Rep. Jennifer O’Mara, D-Delaware, was one of the dozens of female representatives who shared their experience with pregnancy and miscarriage. Sharing her story publicly for the first time, O’Mara explained how she and her husband used in vitro fertilization to become pregnant.
But after 12 injections, nine doctor visits, and two medical procedures, it took one phone call for O’Mara to go from “excited and hopeful” to “completely and utterly devastated” when her doctor said the pregnancy test came back negative.
“Under this proposed legislation, had I learned that my pregnancy failed in the health facility, the facility would be mandated to force me to relive my loss by discussing the need for us to hold a ritual burial or cremation at a time when I already felt like a failure as a woman and as a wife,” O’Mara said. “I would be forced to relive that trauma not in a way that I decided, but in a way that 102 members of this chamber decided was appropriate.”

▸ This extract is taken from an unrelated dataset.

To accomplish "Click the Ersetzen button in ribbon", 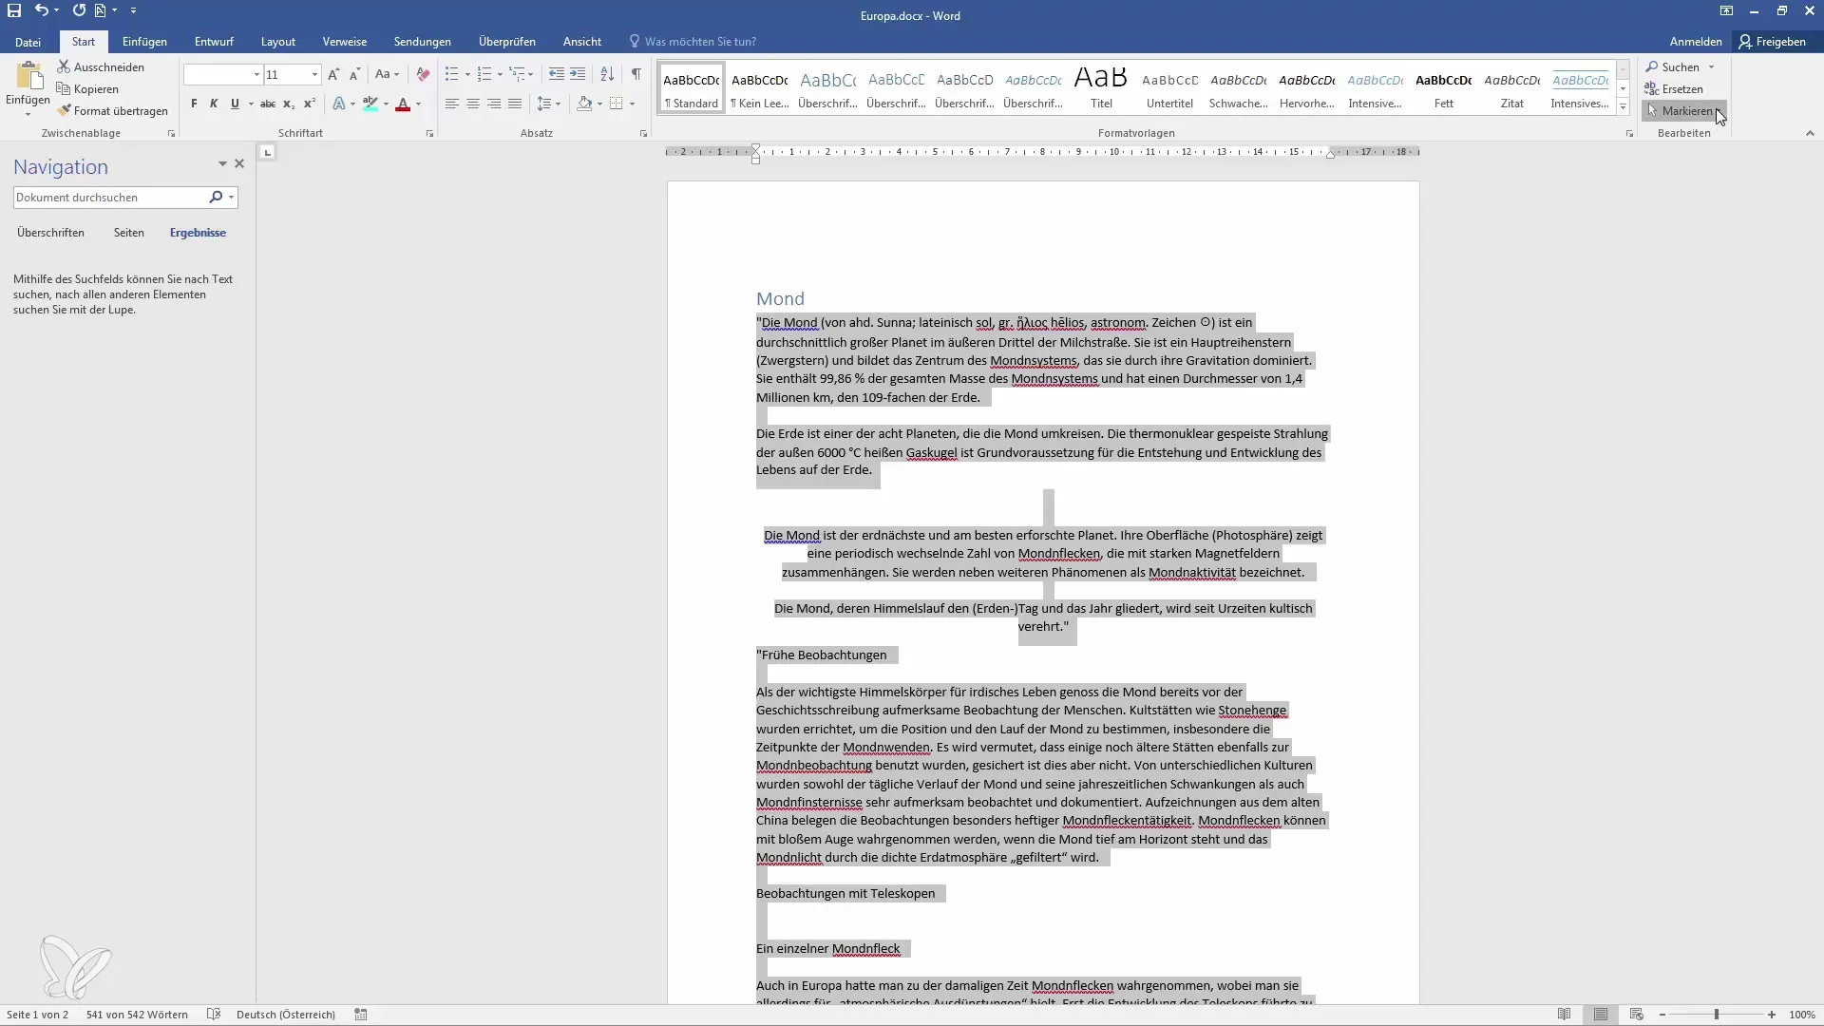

If the bill becomes law, health facilities would be required to ask parents if they want to arrange a burial or cremation for a fetus. If the parents agree, families would be required to pay for the burial. If not, the facility would assume responsibility for disposal.
The legislation, which has been introduced before, was sent to the GOP-controlled state Senate. Wolf has vowed to veto the bill if it reaches his desk.
The passage came one day after the House voted to approve a bill that would prohibit abortions after a fetal Down Syndrome diagnosis.
In a statement, Planned Parenthood Pennsylvania Advocates called the bills “cruel and dangerous.”
PPPA Interim Executive Director Signe Espinoza said the proposals are unconstitutional and aim to restrict access to safe reproductive health care.
Espinoza added: “While anti-abortion legislators waste taxpayer time and money on attacking abortion access, we know that Pennsylvanians support abortion access, and we want to see our elected officials expanding and protecting access to healthcare.”